Representando uma marca que já nasceu no universo do streaming, Luiz Bannitz, diretor de conteúdo e de negócios do Looke, conta que a plataforma surgiu inicialmente para suprir um movimento de queda no mercado de home video, em um formato de locação e compra semelhante ao das locadoras físicas. "O diferencial é o grande volume de oferta que o digital permite, o que não é viável em outros meios que tenham custos associados à distribuição.", apontou. "Apesar disso, da nossa perspectiva, é um momento complicado. Plataformas querem comprar conteúdo com exclusividade, ao mesmo tempo em que as TVs também querem, mas para disponibilizá-los em suas plataformas de VoD… Como compor esse conflito entre janelas é o grande desafio.", declarou. Bannitz sugere um esquema de lançamento simultâneo para o Brasil, o qual ele sabe que sofreria bastante resistência por parte das salas exibidoras. "É impossível lançar um filme no país inteiro, então seria uma opção para cobrir isso, com uma proposta de estrear no digital somente nas praças que não receberão o filme nos cinemas. É uma ideia. Afinal, estamos em um período de experimentação. O VoD eliminou questões de datas, regras e prazos.", explicou.
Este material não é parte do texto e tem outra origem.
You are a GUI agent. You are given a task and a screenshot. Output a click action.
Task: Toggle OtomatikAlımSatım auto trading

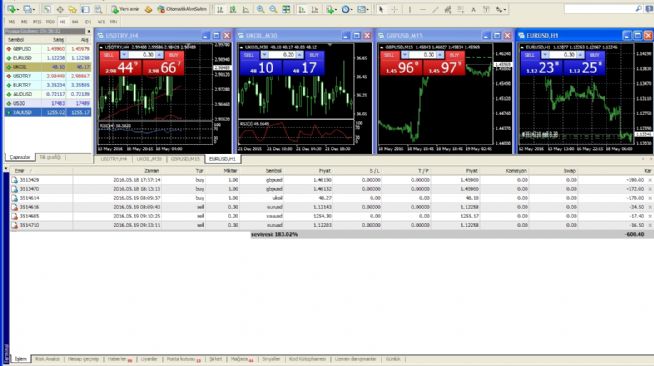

Ainda analisando possíveis formas de conciliar lançamentos de cinema e VoD, Saturnino opina: "O FSA poderia abrir uma linha de financiamento para filmes que serão lançados exclusivamente no VoD. A parcela de renda no cinema ainda é muito importante. Dessa maneira, as obras não se misturam. Documentários, por exemplo, não vão bem no cinema. Não é o veículo ideal para eles. Já o VoD, sim. É perfeito para documentários.". Segundo ele, o consumidor já sabe exatamente o que fazer. "A gente é que não sabe.", brincou. O diretor da Sony falou ainda sobre a diferença entre o setor do cinema no Brasil e no resto do mundo. "França e Espanha, por exemplo, são países onde o segmento de filmes de arte, apesar da tradição, está em crise. E há filmes da Sony que só o Brasil lança. 'Desobediência' é um exemplo disso, e que acabou performando bem nos cinemas daqui.", citou.

Por fim, todos pontuaram benefícios que a era do streaming trouxe. "O VoD aumentou consideravelmente nossa oferta. Hoje, vemos coisas que jamais veríamos no Brasil, principalmente dentro de casa. Isso é algo que nem o VHS, o DVD ou o Blu-Ray conseguiram. Até o cinema foi beneficiado pelo VoD, uma vez que a questão da pirataria diminuiu bastante, agora que os títulos chegam mais rapidamente ao público final.", analisou Saturnino. Já para Adhemar, tudo indica que a tendência é que o audiovisual se torne cada vez mais segmentado por conta do digital. "Conforme a tecnologia evolui, nichos são criados. Tem espaço para todos, não há porque falar em monopólio. Até os menores têm seu espaço e seus próprios públicos.", completou.